START THE DATA

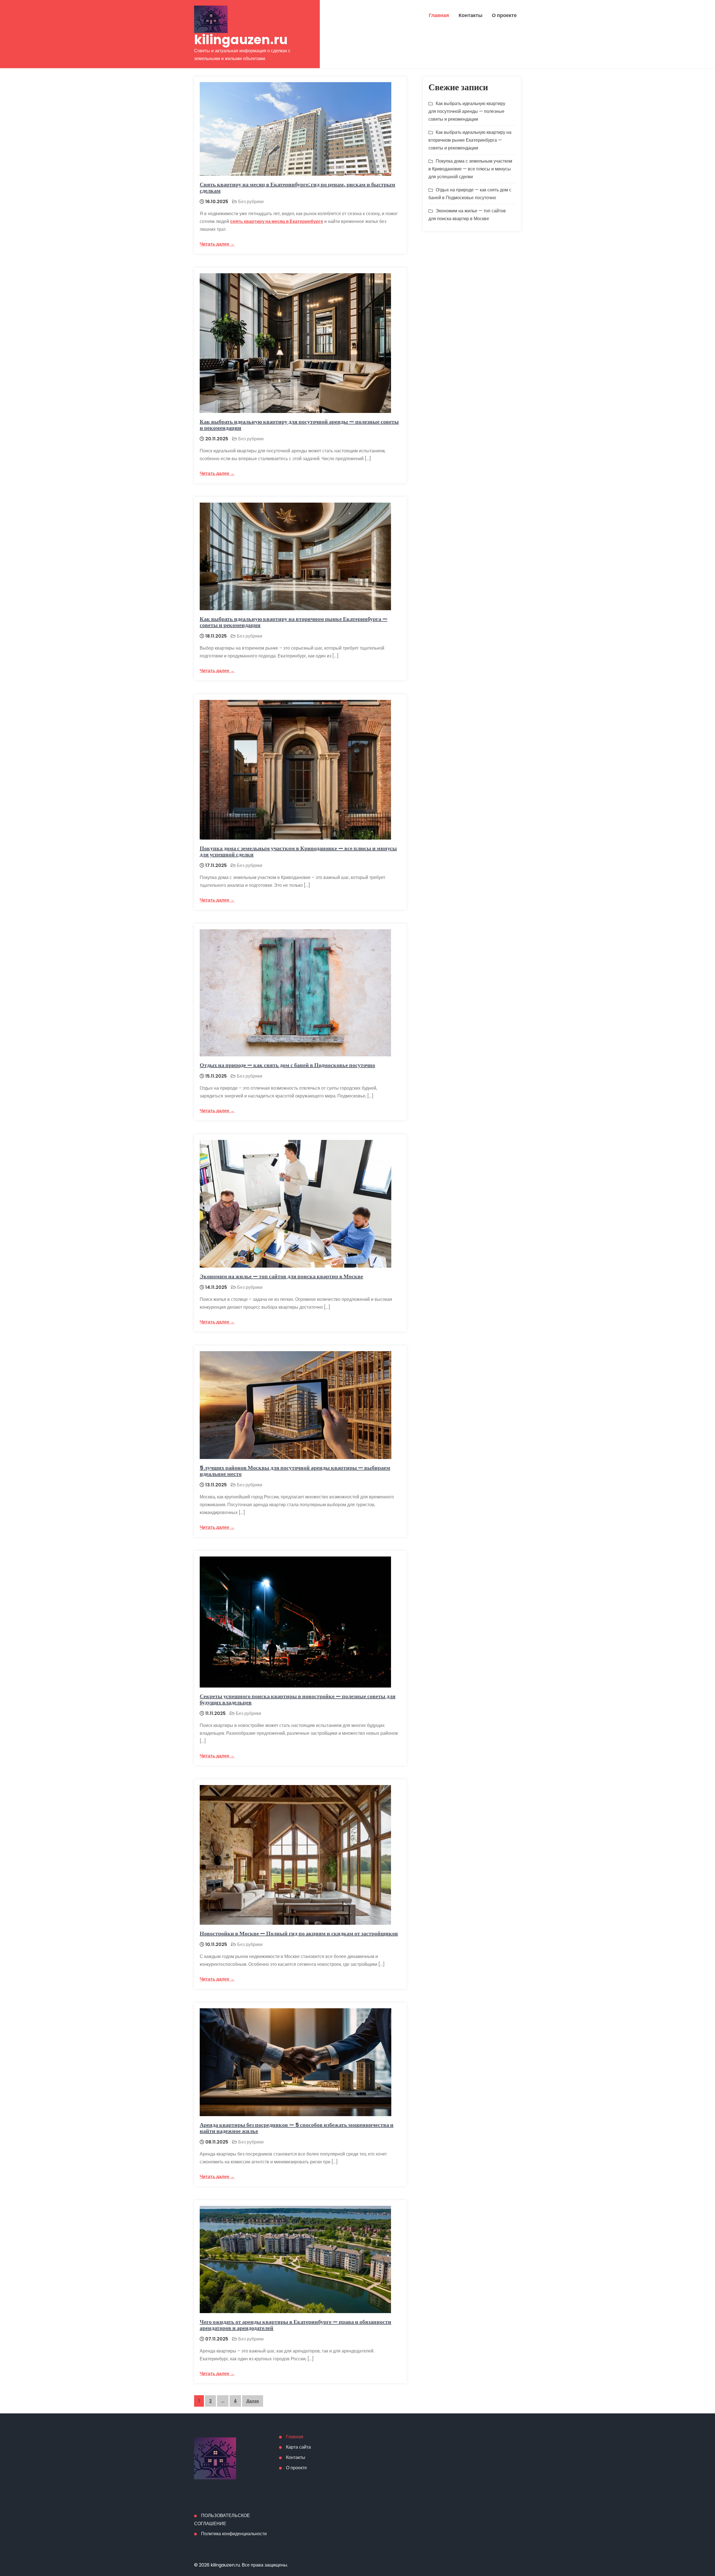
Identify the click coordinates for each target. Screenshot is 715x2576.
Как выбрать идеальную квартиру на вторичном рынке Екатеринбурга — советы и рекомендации (293, 622)
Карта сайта (298, 2447)
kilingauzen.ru (241, 40)
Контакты (470, 15)
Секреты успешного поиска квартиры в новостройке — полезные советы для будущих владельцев (297, 1699)
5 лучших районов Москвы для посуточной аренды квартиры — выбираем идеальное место (295, 1471)
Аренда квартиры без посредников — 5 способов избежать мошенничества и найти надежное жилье (297, 2128)
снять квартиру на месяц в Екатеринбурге (276, 221)
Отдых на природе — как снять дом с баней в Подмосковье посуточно (287, 1065)
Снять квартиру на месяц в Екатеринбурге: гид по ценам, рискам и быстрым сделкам (297, 187)
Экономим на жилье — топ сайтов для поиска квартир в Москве (281, 1276)
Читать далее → (217, 244)
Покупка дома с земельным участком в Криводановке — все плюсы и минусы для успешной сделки (298, 851)
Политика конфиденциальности (234, 2533)
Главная (439, 15)
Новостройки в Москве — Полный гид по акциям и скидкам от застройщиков (299, 1933)
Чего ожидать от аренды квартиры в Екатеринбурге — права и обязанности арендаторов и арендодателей (295, 2325)
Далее (252, 2401)
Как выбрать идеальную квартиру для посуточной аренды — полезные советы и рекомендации (299, 425)
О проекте (504, 15)
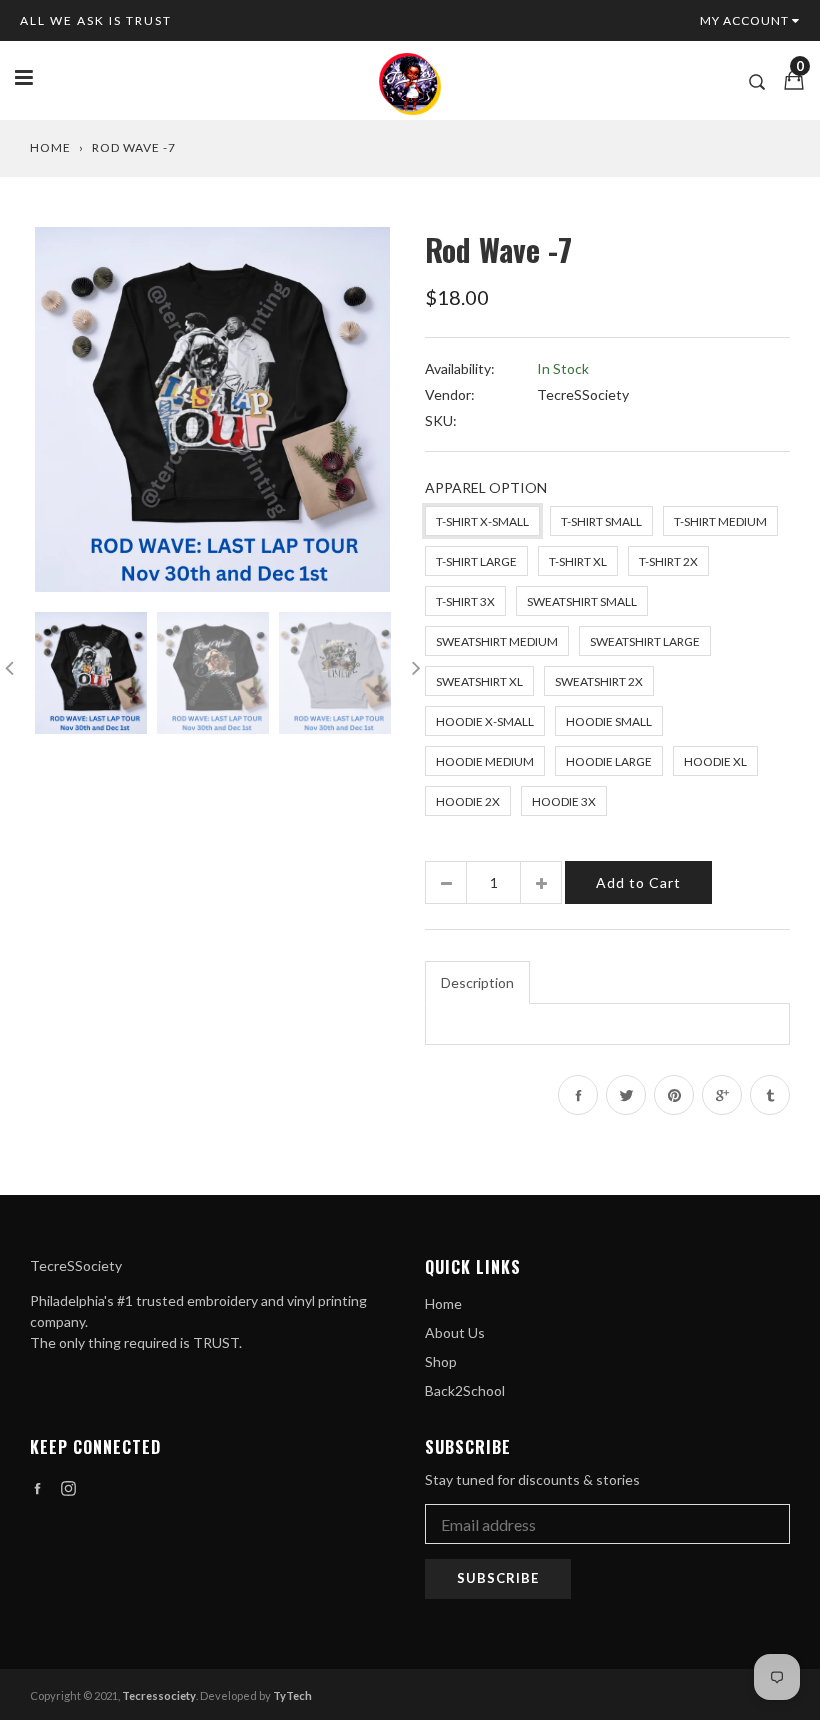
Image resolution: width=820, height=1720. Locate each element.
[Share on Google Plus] (722, 1095)
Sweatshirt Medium (497, 641)
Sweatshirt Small (582, 601)
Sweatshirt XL (479, 681)
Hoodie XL (715, 761)
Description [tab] (477, 982)
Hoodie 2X (468, 801)
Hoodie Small (609, 721)
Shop (441, 1361)
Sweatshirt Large (645, 641)
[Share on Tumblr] (770, 1095)
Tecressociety (159, 1695)
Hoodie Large (609, 761)
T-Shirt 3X (465, 601)
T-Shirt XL (578, 561)
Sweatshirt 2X (599, 681)
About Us (455, 1332)
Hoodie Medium (485, 761)
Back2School (465, 1390)
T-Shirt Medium (720, 521)
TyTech (292, 1695)
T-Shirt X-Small (482, 521)
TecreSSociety (583, 394)
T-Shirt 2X (668, 561)
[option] (212, 409)
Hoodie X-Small (485, 721)
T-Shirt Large (476, 561)
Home (50, 147)
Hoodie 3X (564, 801)
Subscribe (498, 1578)
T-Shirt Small (601, 521)
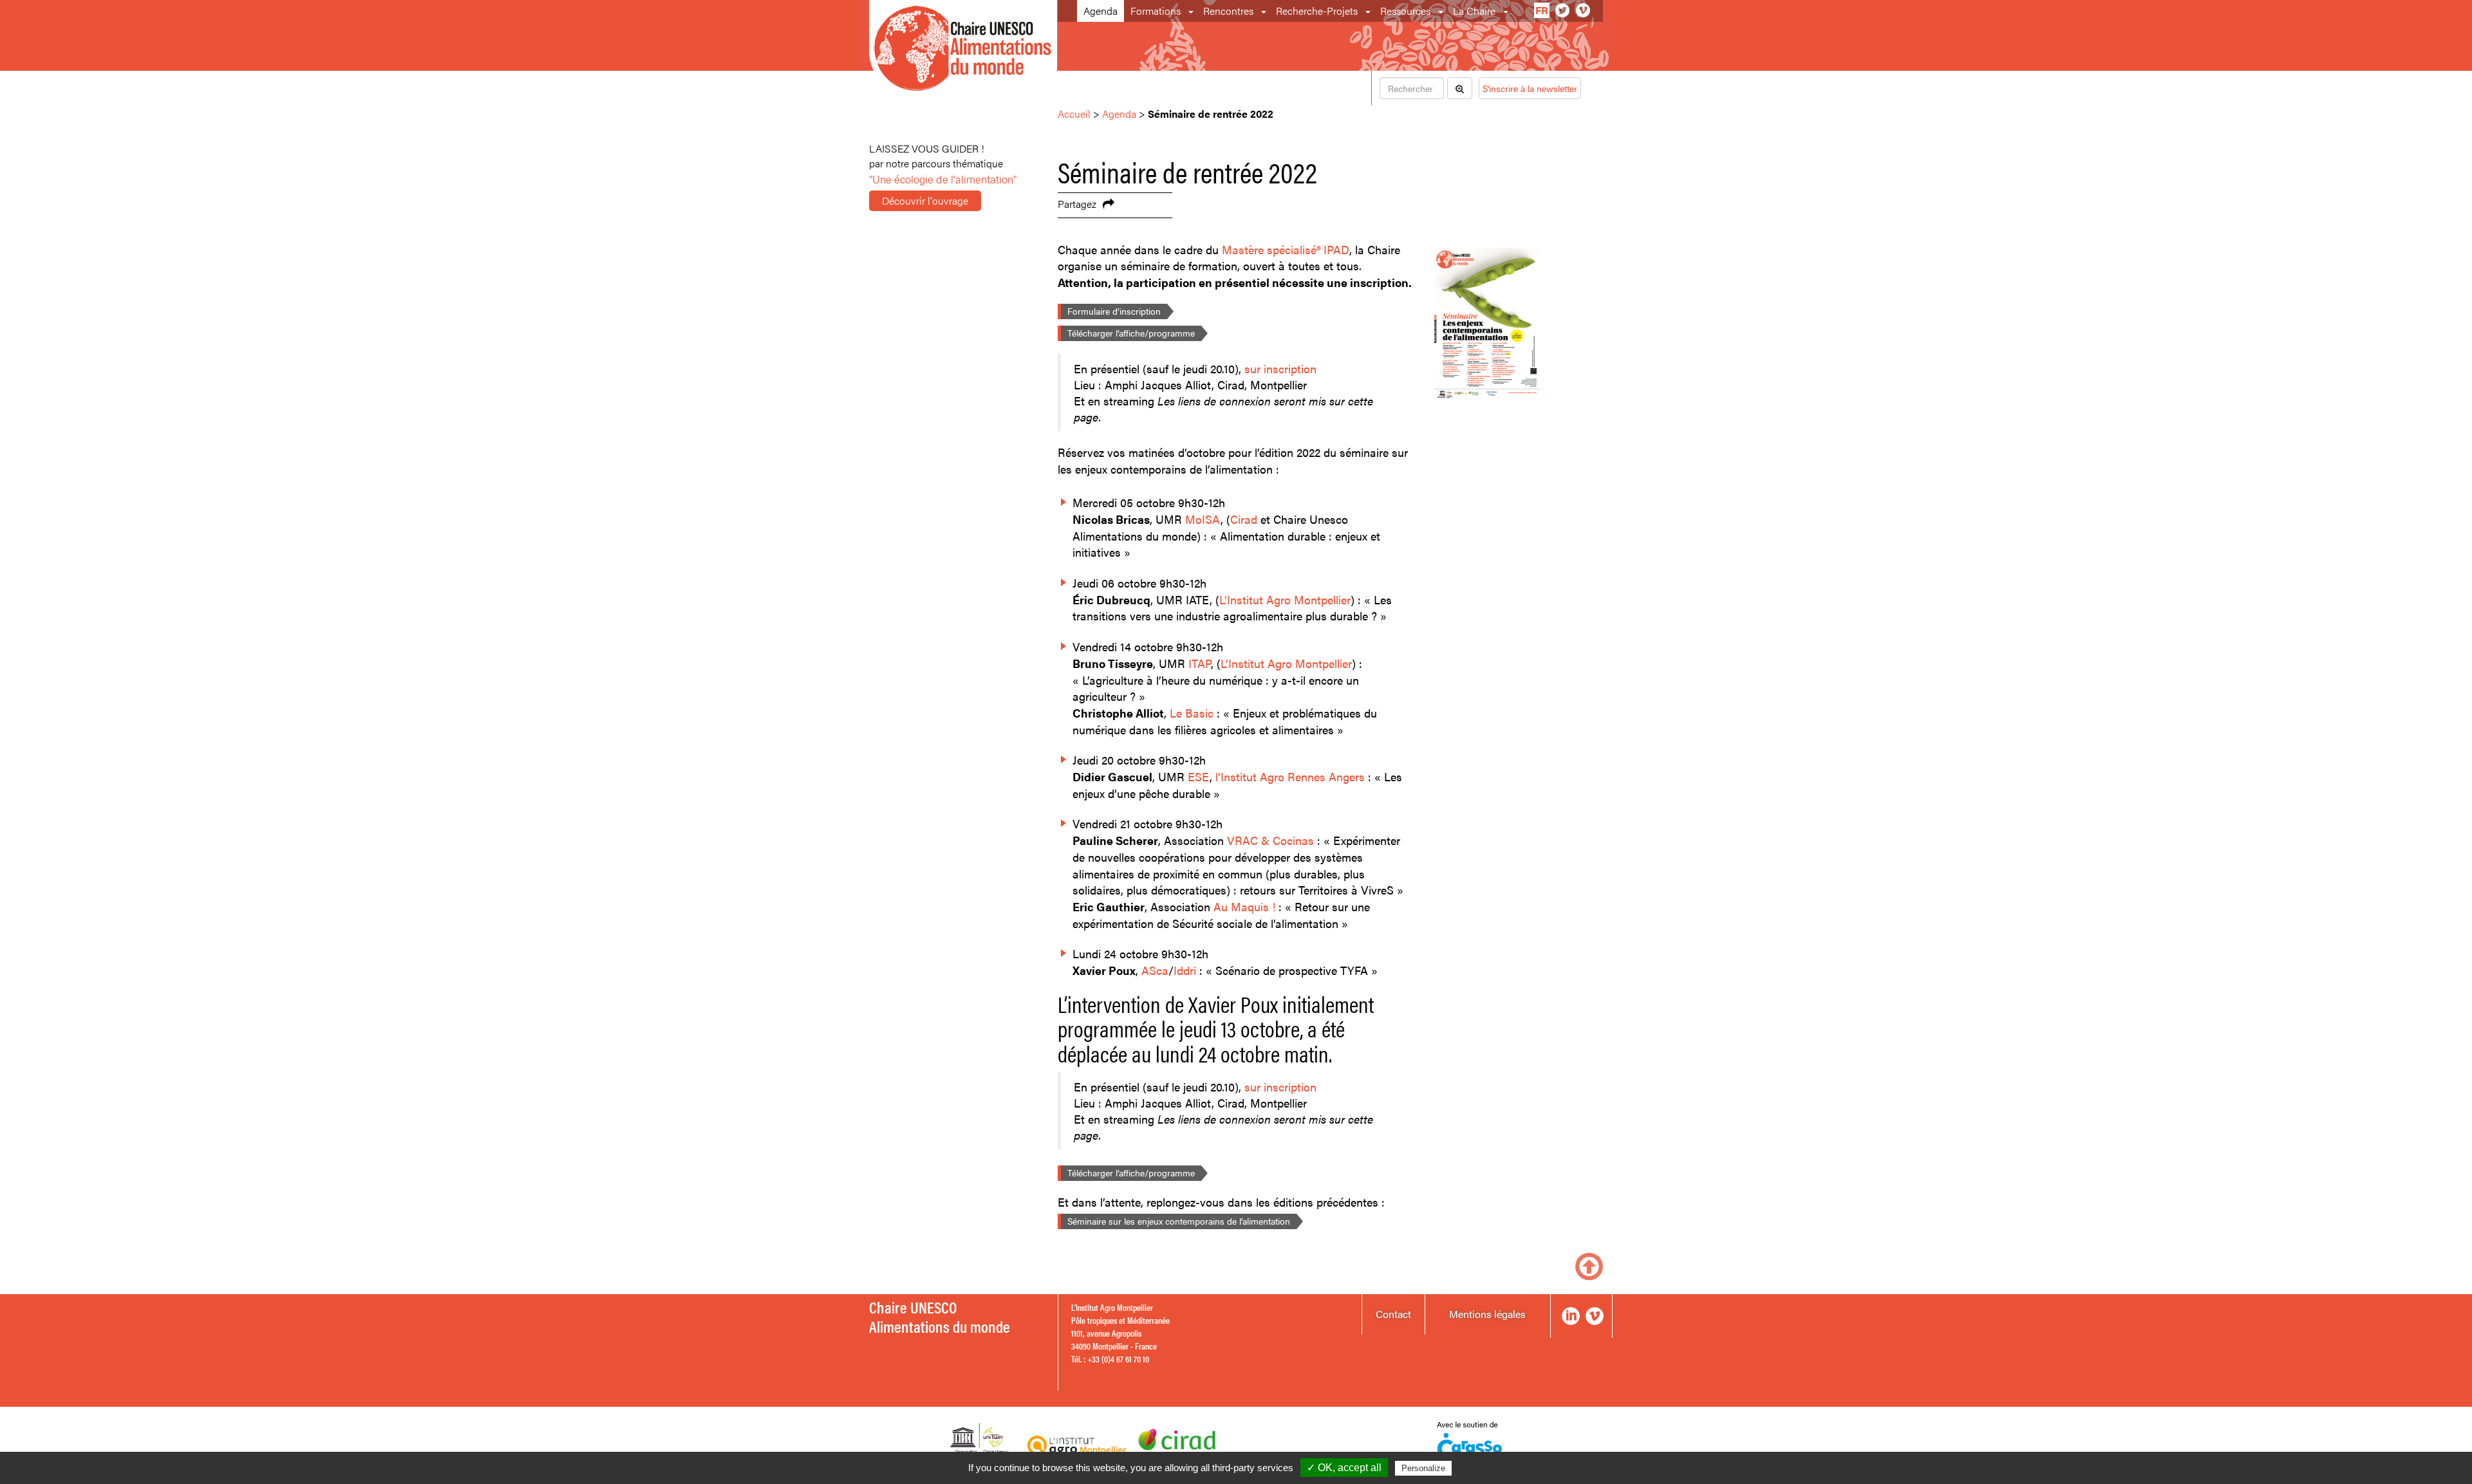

END THE DATA

ACTIVITY.
Where a line of the data includes the string "идеальную", list that line.

WRITTEN SOLUTION.
Как выбрать идеальную квартиру на вторичном рынке Екатеринбурга — советы и рекомендации (293, 622)
Как выбрать идеальную квартиру для посуточной аренды — полезные советы и рекомендации (299, 425)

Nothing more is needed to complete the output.